How is it that f(f^{-1}(E))\subset E for some induced metric E\subset Y, can be a proper subset of E, rather than E itself?

Thanks!

 

[A. Bahat]

The function f might not be surjective. If it were not, there would be an x in E such that f^-1({x})=∅. Then f(f^-1({x}))=∅, which is a proper subset of {x}.

 

[IniquiTrance]

The function f might not be surjective. If it were not, there would be an x in E such that f^-1({x})=∅. Then f(f^-1({x}))=∅, which is a proper subset of {x}.

Thank you.

 

[IniquiTrance]

One more question, say E\subset X s.t. f^{-1}(f(E))\supset E. How can this occur?
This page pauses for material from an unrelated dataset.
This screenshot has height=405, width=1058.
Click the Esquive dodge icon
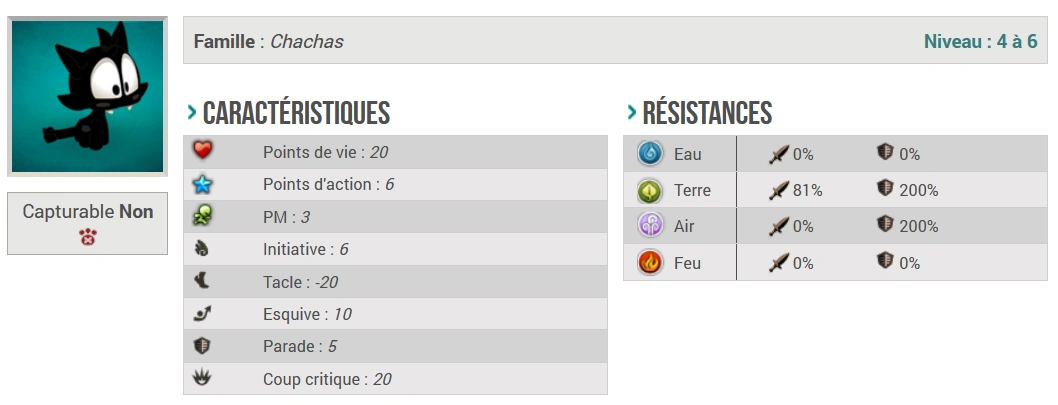(x=203, y=314)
Is this the case when a function is non-bijective, such as where f(a)=f(b) for a \neq b,a \in E, b\notin E

 

[HallsofIvy]

Let's take a specific example: f(x)= x^2 which is neither surjective ("onto" the real numbers) nor injective ("one to one").
Let E= [-1, 4]. Then f^{-1}(E)= [-2, 2] and f(f^{-1}(E))= [0, 4] which is a proper subset of E.

Let E= [0, 2]. Then f(E)= [0, 4] and f^{-1}(f(E))= [-2, 2] which contains E as a proper subsert.

 

[IniquiTrance]

Thank you.